理想の都世知歩さんは、




「ううん、朝会った。歯ブラシと着替え取りに来て。荷解きに取り掛かった途中で眠って、気怠けに朝もその作業してるところに来て、『こっちで寝たアコメの方が大変そう~』って笑ってた』

「順応性あるんだね、その人」

「やっぱりそうかな!?普通一晩で受け入れられるものなのかどうか、私もこの場合の常識がわからない…」

「でも何か楽しそう。家変えるわけにもいかないし、ね。楽しむべき衵!」

「そ、そう…するしかないよね、もう。理由はどうであれ、どちらかが出て行くまでってことになりました!きっと今頃家で都世知歩さんも荷解きしてると思う!うだうだ言ってる場合じゃないね」


そうそ、と微笑んでくれる二雲に微弱ながらも笑み返して、心を決める。



「……あれ?まってまって衵」


「うん?」

「状況が状況過ぎて普通にスルーしてたけど、そのトヨチホさん。格好良いんだっけ」

「イエス」

「年上って言ってたっけ」

「イエス。確か今年で21って言ってたから、今二十歳かな?」


「えーー!それはやっぱり凄いわ」


きっと温くなってしまってるカップを手にしながら、二雲は驚きを再取り寄せした。


「なぜに?」

「なぜって、そんなの!私だって想像しただけでドキドキが止まらないよ!?衵、一緒に暮らすんだよ!?へいき!?」

「何!?何か新たな問題発覚!?」


「そうじゃなくてさ、いくら部屋が別々だっていってもそれ以外は共同生活なわけでしょ?……心配になってきた…衵」



心配というのは不思議なもので、二雲が吸い取ってくれたんじゃないかと思う程に私の気持ちは前向きなものになっていたから、移り変わる話題の前、彼女に「大丈夫、大丈夫!」と笑ってみせることができた。










「…大丈夫なのか、それ本当に」



「え、まずかったですか」



陽も沈む頃、帰宅すると同時に揚げ物の良い匂いが充満していて恥ずかしながらお腹が鳴った。
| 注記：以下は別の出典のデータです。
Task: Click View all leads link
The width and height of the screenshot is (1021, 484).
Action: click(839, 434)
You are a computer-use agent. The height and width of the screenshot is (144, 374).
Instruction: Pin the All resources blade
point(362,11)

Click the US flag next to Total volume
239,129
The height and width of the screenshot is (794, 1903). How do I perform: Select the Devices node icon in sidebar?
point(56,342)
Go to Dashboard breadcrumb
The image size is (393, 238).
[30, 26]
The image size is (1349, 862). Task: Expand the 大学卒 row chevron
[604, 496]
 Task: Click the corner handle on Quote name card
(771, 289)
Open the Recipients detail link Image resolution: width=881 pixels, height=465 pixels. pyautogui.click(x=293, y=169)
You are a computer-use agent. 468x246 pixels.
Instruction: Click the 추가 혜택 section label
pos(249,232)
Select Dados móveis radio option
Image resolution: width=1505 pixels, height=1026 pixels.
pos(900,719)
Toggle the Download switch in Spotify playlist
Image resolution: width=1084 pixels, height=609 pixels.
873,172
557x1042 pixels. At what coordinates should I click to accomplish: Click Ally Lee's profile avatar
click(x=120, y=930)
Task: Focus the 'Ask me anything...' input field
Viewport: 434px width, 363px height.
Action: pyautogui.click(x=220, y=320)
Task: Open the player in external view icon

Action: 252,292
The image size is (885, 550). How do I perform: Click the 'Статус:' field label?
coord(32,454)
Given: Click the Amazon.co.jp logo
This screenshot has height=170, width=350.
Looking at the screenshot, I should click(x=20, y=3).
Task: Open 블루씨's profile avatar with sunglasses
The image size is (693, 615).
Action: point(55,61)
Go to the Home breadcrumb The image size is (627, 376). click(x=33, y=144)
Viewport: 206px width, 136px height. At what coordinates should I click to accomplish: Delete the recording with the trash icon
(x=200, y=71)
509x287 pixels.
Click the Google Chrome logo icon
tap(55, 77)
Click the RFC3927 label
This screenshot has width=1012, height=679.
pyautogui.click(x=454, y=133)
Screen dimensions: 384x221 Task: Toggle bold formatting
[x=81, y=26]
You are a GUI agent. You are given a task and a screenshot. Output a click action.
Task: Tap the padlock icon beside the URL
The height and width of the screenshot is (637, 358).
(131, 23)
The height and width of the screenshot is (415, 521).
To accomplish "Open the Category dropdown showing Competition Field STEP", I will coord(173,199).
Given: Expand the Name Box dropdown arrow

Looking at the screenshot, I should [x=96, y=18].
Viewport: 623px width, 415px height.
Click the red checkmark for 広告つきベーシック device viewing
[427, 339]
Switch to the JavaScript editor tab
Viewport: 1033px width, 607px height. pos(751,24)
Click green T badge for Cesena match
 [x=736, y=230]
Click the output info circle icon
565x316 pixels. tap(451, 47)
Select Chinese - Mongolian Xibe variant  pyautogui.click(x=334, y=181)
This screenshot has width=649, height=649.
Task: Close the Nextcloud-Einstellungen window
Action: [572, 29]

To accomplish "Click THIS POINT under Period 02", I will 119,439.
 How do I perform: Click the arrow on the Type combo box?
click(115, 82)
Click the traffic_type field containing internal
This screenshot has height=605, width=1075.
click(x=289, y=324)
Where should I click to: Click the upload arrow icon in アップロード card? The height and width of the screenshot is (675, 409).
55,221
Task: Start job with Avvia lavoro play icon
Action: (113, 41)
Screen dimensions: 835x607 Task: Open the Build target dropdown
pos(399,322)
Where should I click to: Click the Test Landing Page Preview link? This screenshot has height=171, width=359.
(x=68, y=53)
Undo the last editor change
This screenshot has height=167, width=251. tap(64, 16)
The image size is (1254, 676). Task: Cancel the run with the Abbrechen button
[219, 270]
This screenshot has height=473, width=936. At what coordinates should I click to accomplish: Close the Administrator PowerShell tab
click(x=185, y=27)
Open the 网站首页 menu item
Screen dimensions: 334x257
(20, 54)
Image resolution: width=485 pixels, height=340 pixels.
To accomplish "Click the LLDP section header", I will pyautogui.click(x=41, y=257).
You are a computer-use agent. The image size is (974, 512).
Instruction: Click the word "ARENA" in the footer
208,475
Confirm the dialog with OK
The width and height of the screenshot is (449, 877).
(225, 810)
原因は台所に立つ都世知歩さんで、この方は料理も出来るというのだから抜け目がない。さらっと「お帰り、手洗って来い」と言われて危うくホームシックになりそうだった。

都世知歩さんの気を遣わせない人柄のお陰か、素直に買ってきた食材は次の私の料理当番時へ見送られ。



煙草を咥えつつ揚げ物をキッチンペーパーの上へ手際よく移動させていく様子は、揚がった海老でさえ嬉々として見えるから魔法みたいだ。